Dulce me miraba aterrada mientras le contaba lo sucedido, su morena melena caía bailando por las mejillas sonrosadas, tapando uno de los dos zafiros que tenía por ojos. Recién levantada tenía el color de la sorpresa a café con leche. No quería alargarme mucho en explicaciones, sentía que cuanto antes me fuese de su lado, antes pasaría el peligro para ella.

—Aún no entiendo por qué te empeñas en no ir a las autoridades. —Abrigando sus dedos un pequeño crucifijo, se empecinaba en dar vueltas y más vueltas a una misma retahíla.

—No puedo hacerlo hasta que no averigüe la verdad. Mi padre ha vuelto a mi vida y quiero saber quién es, quién fue… y quién soy yo.

—¡Tú ya sabes quién eres!, ¡no digas niñerías! —Sus labios temblaban, las pupilas parecían salirse de su iris—. ¿Crees que te puedes fiar de un tipo que dice llamarse el Francés y del que solo sabes que no sabes nada?

—Me salvó la vida.

—¿Te salvó la vida? —Dulce soltó una carcajada seca y se dio por vencida—. De acuerdo, pero… ¿dónde vas a esconderte?

La miré con extrañeza, como si su voz proviniera de otro mundo. No porque no entendiese lo que me decía, sino por el cansancio que acumulaba de toda la noche en vela, el cual no me dejaba recitar de memoria lo que ya tenía planeado contestar a esa posible pregunta. No debe saberlo, pensé.

—No debes saberlo.

Hice como si no le hubiera dicho nada. Aspiré con fuerza y esperé a que mis latidos dejaran de atosigarme en las sienes. El sol muy pronto dejaría de desperezarse y arremetería con toda su violencia. Las nubes del día anterior habían desaparecido. Se estaba haciendo tarde. Dulce me miró y me habló con cariñosa convicción.
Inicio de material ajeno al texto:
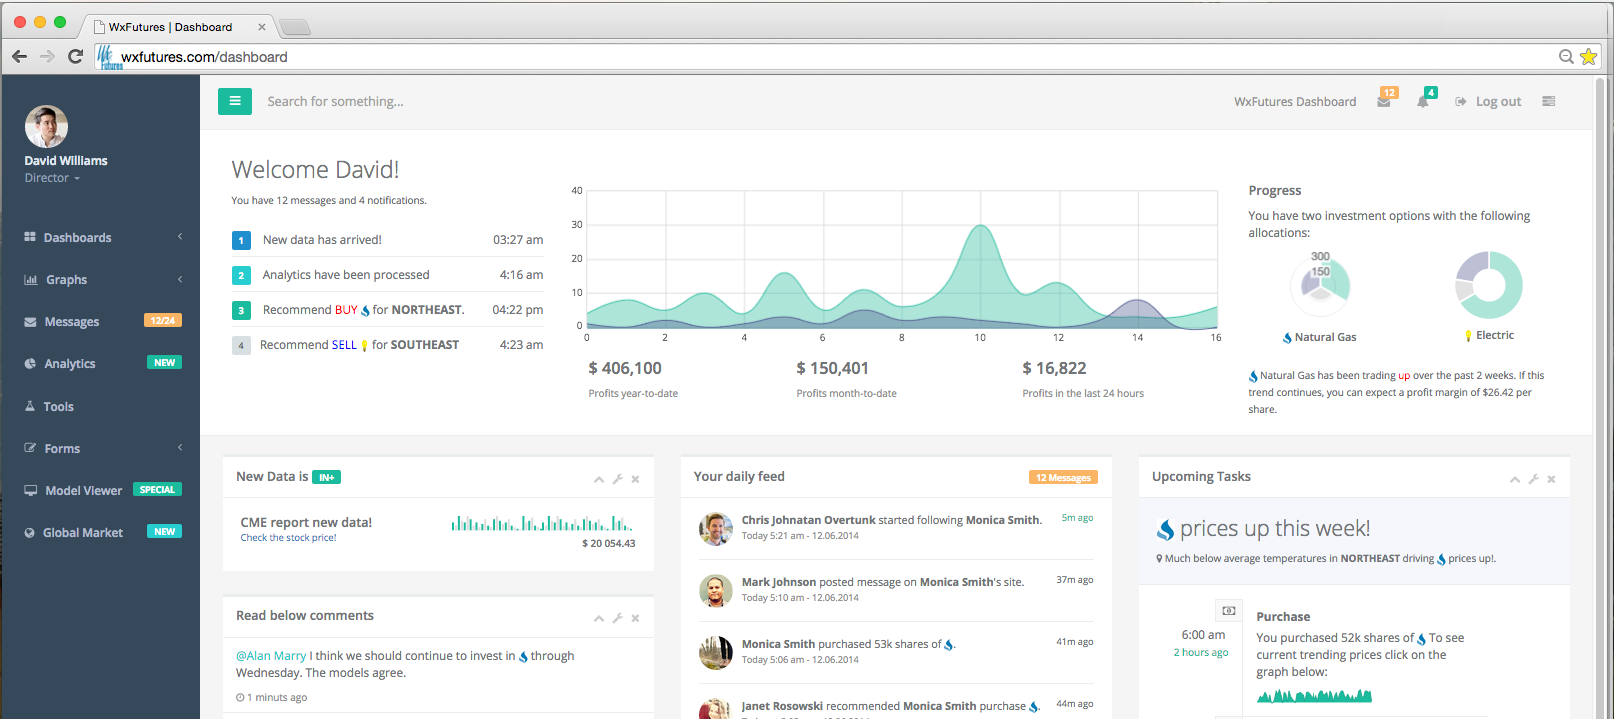Viewport: 1614px width, 719px height.
Task: Close the Upcoming Tasks panel with the X icon
Action: click(x=1551, y=479)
—En mitad del viejo camino de la huerta, cerca del río, allí hay un humilladero que está hueco por debajo. Para poder entrar debes rodear la cruz, verás que por detrás hay una especie de hendidura. Mete la mano sin miedo y empuja para dentro. Se abrirá. Mi padre solía llevarme allí para contarme historias, de cuando los contrabandistas utilizaban ese escondite para almacenar sus mercancías, en el tiempo del hambre en la posguerra. No tiene pérdida si sigues la vieja vereda del río. Ten cuidado, por favor.
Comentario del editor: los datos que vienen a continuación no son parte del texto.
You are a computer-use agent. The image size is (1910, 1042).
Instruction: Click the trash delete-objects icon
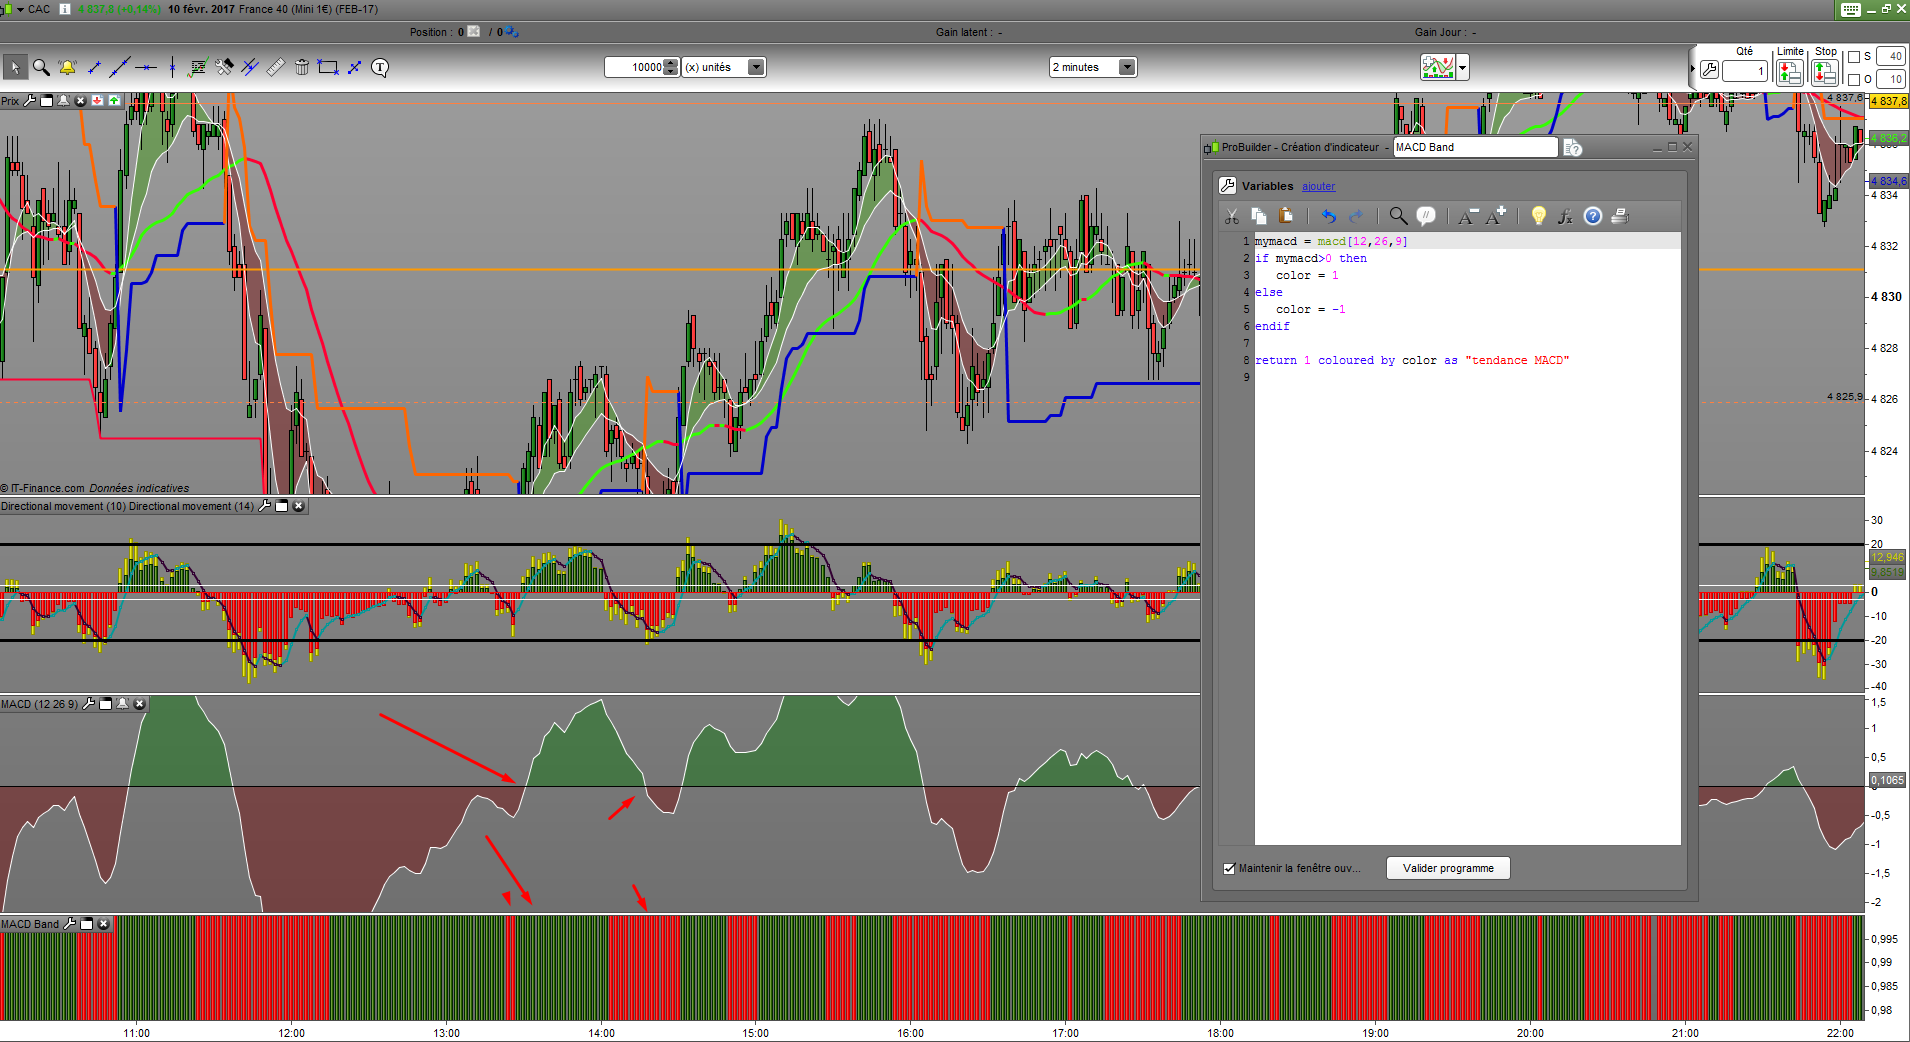301,68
Ten cuidado, por favor. Ten cuidado. Salí corriendo con el alma encogida, sin saber si me tropezaría con algún indeseable por el camino o, aún peor, con la incertidumbre de no saber si algún indeseable habría visto a mi dulce Dulce en su ventana hablando conmigo.

Iría al humilladero.

No conocía la historia de los contrabandistas, y era demasiado joven como para recordar el hambre de la posguerra; para mí, aquel sitio sería sencillamente un lugar donde poder descansar y olvidarme por unos momentos de todo. Sería mi santuario de la paz.